Becoming aware of grace
I’ve been sucked into the vortex of my partner’s job again. A torrent of negativity, frustration and stress. My critical mind, always lurking close to the surface, flies into action: so much to judge, so much to pick apart. How outrageously he’s been treated! I’ve had good training in being judgmental: my family and school conditioning were strong. These days I know it as the ego mind believing itself to be superior, creating separation, a divide between me and other. But of course this makes me feel miserable. It feels much nicer to be allies rather than enemies – with anyone or anything in our lives. But still my mind rails. It feels good to be righteous.
Or does it? I realise exhaustion is setting in; physical tension in my body. A feeling of restlessness, a dark cloud beginning to descend. It’s darkening other areas of my life too. I start to take it out on the cats. And then the self-criticism piles in! I know I’m doing it, but I don’t know how to stop. I’m trying to think my way out of it, but it’s not working; I’m getting more and more mired in negativity.

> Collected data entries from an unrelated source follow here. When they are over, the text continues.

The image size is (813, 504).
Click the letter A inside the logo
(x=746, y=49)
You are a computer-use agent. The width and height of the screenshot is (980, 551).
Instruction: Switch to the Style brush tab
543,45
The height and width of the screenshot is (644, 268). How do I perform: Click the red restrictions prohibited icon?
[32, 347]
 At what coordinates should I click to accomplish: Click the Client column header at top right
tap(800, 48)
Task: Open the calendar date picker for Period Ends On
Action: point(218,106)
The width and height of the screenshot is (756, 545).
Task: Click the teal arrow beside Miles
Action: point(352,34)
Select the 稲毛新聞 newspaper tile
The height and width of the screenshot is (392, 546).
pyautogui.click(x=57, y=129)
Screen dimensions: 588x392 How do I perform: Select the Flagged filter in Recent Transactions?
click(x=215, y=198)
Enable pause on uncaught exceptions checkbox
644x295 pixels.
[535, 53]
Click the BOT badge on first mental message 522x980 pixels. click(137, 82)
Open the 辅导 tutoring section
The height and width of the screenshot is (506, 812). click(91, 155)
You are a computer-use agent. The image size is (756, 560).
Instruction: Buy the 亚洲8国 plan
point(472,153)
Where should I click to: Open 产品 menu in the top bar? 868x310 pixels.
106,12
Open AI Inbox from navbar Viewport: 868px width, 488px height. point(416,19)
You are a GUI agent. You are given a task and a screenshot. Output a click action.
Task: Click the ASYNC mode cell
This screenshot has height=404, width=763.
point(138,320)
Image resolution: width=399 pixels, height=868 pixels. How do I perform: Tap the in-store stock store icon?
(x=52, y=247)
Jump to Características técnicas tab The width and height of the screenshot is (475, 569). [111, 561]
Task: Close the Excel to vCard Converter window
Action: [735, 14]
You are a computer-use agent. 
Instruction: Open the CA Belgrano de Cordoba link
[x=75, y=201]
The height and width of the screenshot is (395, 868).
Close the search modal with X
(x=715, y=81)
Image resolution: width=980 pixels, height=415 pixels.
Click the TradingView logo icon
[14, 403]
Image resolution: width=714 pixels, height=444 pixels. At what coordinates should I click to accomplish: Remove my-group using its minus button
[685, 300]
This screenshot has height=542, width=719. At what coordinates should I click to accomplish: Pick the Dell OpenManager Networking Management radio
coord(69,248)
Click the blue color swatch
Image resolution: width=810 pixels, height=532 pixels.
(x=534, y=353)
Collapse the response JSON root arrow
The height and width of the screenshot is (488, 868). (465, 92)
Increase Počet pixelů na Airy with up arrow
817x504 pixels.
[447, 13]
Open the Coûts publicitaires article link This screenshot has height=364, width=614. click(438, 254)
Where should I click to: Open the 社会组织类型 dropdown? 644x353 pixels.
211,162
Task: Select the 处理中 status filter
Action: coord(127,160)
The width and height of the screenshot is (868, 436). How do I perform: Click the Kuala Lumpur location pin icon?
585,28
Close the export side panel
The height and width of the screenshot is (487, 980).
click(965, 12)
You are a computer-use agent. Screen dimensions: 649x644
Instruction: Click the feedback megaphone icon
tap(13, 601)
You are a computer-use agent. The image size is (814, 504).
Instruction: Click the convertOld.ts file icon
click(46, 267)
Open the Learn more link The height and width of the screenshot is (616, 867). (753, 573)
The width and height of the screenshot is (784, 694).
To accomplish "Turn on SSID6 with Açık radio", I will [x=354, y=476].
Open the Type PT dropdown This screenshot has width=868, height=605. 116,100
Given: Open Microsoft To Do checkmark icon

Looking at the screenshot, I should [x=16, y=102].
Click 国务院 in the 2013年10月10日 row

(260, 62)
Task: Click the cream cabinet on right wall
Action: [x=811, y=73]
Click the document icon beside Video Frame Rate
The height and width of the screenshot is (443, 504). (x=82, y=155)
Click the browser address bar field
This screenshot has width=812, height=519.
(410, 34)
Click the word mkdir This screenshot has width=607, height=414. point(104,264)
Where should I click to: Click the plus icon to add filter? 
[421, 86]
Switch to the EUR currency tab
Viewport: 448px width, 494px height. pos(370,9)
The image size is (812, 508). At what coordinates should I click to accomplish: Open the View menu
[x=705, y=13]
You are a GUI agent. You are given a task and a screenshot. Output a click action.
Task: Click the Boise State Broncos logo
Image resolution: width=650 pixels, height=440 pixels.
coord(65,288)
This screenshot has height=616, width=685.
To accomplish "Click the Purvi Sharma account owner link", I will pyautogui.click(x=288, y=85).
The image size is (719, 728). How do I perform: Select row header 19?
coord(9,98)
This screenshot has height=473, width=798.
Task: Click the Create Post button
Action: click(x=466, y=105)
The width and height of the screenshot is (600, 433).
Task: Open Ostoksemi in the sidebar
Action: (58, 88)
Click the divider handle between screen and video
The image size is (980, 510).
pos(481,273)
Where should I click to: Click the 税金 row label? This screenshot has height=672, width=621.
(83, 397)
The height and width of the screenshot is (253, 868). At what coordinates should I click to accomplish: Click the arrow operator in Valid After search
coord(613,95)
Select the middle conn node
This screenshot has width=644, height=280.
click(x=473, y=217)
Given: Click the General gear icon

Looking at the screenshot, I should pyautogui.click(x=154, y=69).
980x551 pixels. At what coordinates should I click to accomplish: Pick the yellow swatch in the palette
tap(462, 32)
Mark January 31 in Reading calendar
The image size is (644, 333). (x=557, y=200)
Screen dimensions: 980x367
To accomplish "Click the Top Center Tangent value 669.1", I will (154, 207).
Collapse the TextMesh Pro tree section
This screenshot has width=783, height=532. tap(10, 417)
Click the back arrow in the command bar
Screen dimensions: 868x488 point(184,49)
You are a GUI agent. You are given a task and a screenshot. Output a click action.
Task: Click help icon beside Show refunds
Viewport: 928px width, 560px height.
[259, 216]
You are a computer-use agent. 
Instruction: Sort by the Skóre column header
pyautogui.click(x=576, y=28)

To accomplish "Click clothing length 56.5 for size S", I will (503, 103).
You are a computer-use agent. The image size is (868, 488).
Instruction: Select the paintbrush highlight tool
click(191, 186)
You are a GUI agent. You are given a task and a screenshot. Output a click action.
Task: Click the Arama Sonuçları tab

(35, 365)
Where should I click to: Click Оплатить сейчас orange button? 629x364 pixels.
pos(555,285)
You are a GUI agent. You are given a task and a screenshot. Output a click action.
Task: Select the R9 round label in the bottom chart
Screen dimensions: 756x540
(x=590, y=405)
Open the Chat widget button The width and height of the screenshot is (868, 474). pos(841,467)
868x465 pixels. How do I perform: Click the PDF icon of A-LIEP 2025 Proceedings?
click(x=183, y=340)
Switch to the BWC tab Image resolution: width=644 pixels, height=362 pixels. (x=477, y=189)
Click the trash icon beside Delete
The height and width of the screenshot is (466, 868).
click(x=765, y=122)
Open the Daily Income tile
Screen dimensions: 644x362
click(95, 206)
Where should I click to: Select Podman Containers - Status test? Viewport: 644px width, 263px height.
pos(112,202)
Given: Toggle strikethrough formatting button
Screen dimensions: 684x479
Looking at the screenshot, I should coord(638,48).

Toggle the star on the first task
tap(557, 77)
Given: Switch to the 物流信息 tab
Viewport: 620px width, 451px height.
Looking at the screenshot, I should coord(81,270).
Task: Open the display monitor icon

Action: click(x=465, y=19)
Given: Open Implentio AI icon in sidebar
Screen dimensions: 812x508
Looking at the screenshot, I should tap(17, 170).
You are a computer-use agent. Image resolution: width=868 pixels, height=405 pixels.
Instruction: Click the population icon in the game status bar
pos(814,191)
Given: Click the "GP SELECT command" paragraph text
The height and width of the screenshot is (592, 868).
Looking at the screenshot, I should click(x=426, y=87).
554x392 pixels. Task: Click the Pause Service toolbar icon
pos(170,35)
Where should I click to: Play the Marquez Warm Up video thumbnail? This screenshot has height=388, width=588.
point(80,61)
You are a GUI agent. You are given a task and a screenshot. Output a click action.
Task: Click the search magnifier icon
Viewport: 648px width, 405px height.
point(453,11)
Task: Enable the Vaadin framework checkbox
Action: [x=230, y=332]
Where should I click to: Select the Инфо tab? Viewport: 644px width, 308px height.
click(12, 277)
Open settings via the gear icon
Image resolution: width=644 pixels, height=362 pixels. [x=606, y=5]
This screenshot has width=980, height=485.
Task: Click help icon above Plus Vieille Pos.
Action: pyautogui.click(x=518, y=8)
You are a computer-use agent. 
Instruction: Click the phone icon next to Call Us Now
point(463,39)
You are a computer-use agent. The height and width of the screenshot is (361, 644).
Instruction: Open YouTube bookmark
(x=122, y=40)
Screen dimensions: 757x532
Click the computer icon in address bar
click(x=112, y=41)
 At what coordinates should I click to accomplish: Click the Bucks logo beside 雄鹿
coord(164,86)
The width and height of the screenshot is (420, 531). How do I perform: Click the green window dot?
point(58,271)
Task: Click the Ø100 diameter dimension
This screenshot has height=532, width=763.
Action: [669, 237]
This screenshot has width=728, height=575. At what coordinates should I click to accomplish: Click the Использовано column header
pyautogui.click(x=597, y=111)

Finally I work myself to a point of such exhaustion that I can’t be bothered to wrestle with my thoughts any more. Sometimes I have to immerse myself in a meditation, book or film, to shift my mood. Or if I just get stuck into gardening, I realise after a while that I’ve freed myself from that nagging voice.
The rush of euphoria as I return to a state of grace. For that is what it feels like. When the ego defences have dropped away and my heart has softened again, and I can once again reach out to my loved ones with a smile or laugh off the frustrations, their’s or mine, and help them laugh them off too.
I love the gracefulness of deer. Sensitivity combined with agility and precision. The way they pick their way through grass or the understorey in a woodland. Grace, to me, is quiet acceptance of what is. It’s dignity and forbearance. It’s not fighting or judging but being fully present, on the most subtle level.
I can’t force it. It only ever arises out of beingness. Ah, grace is pure presence.